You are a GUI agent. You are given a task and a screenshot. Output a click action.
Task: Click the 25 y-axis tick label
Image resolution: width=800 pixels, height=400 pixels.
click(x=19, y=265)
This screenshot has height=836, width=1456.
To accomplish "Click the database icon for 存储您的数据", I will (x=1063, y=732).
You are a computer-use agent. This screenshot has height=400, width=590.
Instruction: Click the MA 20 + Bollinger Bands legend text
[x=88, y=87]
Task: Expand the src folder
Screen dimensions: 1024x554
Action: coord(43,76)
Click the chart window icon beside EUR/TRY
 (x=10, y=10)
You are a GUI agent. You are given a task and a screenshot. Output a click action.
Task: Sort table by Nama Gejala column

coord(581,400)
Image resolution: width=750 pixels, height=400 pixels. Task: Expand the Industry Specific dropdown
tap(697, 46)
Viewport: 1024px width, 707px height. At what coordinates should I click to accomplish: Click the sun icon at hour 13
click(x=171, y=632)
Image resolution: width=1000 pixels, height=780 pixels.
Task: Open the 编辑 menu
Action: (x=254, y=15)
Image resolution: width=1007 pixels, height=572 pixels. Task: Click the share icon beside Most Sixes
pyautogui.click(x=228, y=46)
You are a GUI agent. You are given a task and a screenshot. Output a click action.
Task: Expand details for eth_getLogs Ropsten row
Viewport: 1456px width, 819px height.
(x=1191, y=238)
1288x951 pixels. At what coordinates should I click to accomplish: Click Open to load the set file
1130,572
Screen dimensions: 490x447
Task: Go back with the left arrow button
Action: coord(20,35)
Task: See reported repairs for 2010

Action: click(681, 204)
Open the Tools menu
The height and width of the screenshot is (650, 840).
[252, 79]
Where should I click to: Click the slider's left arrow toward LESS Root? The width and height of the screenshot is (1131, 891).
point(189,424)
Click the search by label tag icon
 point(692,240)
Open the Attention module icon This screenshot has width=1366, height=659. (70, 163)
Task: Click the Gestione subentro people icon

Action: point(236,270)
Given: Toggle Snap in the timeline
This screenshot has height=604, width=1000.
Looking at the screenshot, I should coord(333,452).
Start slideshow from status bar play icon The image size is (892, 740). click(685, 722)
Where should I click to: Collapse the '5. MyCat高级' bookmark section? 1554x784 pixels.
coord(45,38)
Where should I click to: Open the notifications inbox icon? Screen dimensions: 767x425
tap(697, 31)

______________________________

Work instruction – Copy out the entries in full, exactly as they appear.

Solution –
You are a GUI agent. You are given a task and a screenshot. Output a click action.
Task: Click the 25 y-axis tick label
Image resolution: width=800 pixels, height=400 pixels.
click(x=19, y=265)
This screenshot has height=836, width=1456.
To accomplish "Click the database icon for 存储您的数据", I will (x=1063, y=732).
You are a computer-use agent. This screenshot has height=400, width=590.
Instruction: Click the MA 20 + Bollinger Bands legend text
[x=88, y=87]
Task: Expand the src folder
Screen dimensions: 1024x554
Action: coord(43,76)
Click the chart window icon beside EUR/TRY
 (x=10, y=10)
You are a GUI agent. You are given a task and a screenshot. Output a click action.
Task: Sort table by Nama Gejala column

coord(581,400)
Image resolution: width=750 pixels, height=400 pixels. Task: Expand the Industry Specific dropdown
tap(697, 46)
Viewport: 1024px width, 707px height. At what coordinates should I click to accomplish: Click the sun icon at hour 13
click(x=171, y=632)
Image resolution: width=1000 pixels, height=780 pixels.
Task: Open the 编辑 menu
Action: (x=254, y=15)
Image resolution: width=1007 pixels, height=572 pixels. Task: Click the share icon beside Most Sixes
pyautogui.click(x=228, y=46)
You are a GUI agent. You are given a task and a screenshot. Output a click action.
Task: Expand details for eth_getLogs Ropsten row
Viewport: 1456px width, 819px height.
(x=1191, y=238)
1288x951 pixels. At what coordinates should I click to accomplish: Click Open to load the set file
1130,572
Screen dimensions: 490x447
Task: Go back with the left arrow button
Action: coord(20,35)
Task: See reported repairs for 2010

Action: click(681, 204)
Open the Tools menu
The height and width of the screenshot is (650, 840).
[252, 79]
Where should I click to: Click the slider's left arrow toward LESS Root? The width and height of the screenshot is (1131, 891).
point(189,424)
Click the search by label tag icon
 point(692,240)
Open the Attention module icon This screenshot has width=1366, height=659. (70, 163)
Task: Click the Gestione subentro people icon

Action: point(236,270)
Given: Toggle Snap in the timeline
This screenshot has height=604, width=1000.
Looking at the screenshot, I should coord(333,452).
Start slideshow from status bar play icon The image size is (892, 740). click(685, 722)
Where should I click to: Collapse the '5. MyCat高级' bookmark section? 1554x784 pixels.
coord(45,38)
Where should I click to: Open the notifications inbox icon? Screen dimensions: 767x425
tap(697, 31)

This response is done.